The records Block Start

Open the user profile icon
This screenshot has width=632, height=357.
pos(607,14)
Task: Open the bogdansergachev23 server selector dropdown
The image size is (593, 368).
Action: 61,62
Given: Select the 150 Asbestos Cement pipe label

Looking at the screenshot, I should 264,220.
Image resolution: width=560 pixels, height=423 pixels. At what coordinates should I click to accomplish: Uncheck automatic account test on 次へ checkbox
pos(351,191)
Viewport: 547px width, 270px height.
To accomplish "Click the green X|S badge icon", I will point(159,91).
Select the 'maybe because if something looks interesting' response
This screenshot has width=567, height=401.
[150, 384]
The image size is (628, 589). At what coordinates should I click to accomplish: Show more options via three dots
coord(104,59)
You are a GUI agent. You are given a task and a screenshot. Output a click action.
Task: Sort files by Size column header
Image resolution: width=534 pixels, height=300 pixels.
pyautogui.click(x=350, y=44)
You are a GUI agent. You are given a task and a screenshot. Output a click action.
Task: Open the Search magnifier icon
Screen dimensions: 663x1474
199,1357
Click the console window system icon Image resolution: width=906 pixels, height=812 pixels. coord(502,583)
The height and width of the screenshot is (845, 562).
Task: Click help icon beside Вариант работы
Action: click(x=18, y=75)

The records Block End

Task prompt:
Transcribe the entire listing without a single omission.

Task response:
Open the user profile icon
This screenshot has width=632, height=357.
pos(607,14)
Task: Open the bogdansergachev23 server selector dropdown
The image size is (593, 368).
Action: 61,62
Given: Select the 150 Asbestos Cement pipe label

Looking at the screenshot, I should 264,220.
Image resolution: width=560 pixels, height=423 pixels. At what coordinates should I click to accomplish: Uncheck automatic account test on 次へ checkbox
pos(351,191)
Viewport: 547px width, 270px height.
To accomplish "Click the green X|S badge icon", I will point(159,91).
Select the 'maybe because if something looks interesting' response
This screenshot has width=567, height=401.
[150, 384]
The image size is (628, 589). At what coordinates should I click to accomplish: Show more options via three dots
coord(104,59)
You are a GUI agent. You are given a task and a screenshot. Output a click action.
Task: Sort files by Size column header
Image resolution: width=534 pixels, height=300 pixels.
pyautogui.click(x=350, y=44)
You are a GUI agent. You are given a task and a screenshot. Output a click action.
Task: Open the Search magnifier icon
Screen dimensions: 663x1474
199,1357
Click the console window system icon Image resolution: width=906 pixels, height=812 pixels. coord(502,583)
The height and width of the screenshot is (845, 562).
Task: Click help icon beside Вариант работы
Action: click(x=18, y=75)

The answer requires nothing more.